Return each line in the records below that includes "computer".

=== Section Start ===

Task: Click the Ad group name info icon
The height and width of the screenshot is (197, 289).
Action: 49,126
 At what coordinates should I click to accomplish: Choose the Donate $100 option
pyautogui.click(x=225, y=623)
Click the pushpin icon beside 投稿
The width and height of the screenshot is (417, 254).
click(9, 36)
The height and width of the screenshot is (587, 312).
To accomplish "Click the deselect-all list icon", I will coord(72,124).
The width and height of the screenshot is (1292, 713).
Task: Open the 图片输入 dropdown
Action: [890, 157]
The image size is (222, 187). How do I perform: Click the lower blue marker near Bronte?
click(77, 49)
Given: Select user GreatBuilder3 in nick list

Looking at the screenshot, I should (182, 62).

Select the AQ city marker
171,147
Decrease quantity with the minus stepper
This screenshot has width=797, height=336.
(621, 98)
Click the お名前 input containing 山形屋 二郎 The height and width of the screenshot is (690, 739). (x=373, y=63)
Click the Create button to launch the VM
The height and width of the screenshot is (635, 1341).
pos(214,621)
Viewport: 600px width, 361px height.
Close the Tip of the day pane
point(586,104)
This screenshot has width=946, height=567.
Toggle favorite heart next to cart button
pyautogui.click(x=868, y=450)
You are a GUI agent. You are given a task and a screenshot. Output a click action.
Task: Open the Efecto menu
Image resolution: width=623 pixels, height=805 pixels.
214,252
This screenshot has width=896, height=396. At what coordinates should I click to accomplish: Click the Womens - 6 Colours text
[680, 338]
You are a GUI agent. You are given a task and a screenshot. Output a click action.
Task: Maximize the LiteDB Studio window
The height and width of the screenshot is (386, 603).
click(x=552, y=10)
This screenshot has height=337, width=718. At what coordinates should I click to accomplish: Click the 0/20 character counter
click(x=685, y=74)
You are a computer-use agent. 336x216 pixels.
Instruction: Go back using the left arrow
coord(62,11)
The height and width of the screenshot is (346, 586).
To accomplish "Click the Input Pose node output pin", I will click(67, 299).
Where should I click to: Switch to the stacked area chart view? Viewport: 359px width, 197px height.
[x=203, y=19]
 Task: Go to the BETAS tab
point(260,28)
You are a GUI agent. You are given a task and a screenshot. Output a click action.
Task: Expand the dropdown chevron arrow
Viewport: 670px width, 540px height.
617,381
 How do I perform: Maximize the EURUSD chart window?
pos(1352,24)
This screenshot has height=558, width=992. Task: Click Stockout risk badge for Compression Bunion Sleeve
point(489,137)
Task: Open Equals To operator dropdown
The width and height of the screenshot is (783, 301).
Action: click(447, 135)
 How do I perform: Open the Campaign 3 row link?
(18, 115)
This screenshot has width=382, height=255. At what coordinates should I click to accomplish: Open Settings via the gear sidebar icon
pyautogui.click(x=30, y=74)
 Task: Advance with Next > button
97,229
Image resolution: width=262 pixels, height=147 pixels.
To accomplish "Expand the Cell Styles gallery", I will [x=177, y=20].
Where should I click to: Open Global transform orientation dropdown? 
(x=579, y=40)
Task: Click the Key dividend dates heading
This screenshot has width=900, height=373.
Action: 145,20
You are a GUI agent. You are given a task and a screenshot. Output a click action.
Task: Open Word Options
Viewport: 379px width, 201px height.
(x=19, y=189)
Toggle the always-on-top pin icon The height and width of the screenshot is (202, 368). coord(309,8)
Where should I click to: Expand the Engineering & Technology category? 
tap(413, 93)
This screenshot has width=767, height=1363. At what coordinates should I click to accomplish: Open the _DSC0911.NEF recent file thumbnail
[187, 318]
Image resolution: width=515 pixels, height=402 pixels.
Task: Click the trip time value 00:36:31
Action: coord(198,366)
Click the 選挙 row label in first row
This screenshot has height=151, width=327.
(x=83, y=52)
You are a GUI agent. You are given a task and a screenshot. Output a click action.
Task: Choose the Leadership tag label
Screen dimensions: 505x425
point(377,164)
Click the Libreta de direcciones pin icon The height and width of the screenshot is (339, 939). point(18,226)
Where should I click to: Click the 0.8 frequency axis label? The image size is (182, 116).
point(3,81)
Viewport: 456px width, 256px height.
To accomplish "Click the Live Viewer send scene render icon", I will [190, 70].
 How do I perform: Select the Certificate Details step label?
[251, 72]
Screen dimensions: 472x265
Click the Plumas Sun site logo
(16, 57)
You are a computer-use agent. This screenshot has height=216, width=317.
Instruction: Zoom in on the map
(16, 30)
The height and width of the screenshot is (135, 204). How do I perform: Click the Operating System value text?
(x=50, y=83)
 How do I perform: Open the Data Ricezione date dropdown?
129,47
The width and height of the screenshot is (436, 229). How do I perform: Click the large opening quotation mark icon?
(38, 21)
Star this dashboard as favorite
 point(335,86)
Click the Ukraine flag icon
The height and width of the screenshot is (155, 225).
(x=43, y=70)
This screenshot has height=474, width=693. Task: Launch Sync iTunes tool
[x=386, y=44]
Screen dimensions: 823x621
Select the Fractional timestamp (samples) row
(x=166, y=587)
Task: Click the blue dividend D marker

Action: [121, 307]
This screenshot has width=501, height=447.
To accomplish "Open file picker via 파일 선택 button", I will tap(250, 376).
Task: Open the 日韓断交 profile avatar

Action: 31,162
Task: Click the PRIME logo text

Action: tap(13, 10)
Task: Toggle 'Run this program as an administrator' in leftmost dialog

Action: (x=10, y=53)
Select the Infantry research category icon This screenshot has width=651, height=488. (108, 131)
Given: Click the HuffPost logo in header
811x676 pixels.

=== Section End ===

Completed exercise:
You are a computer-use agent. 336x216 pixels.
You are a computer-use agent. This screenshot has height=216, width=317.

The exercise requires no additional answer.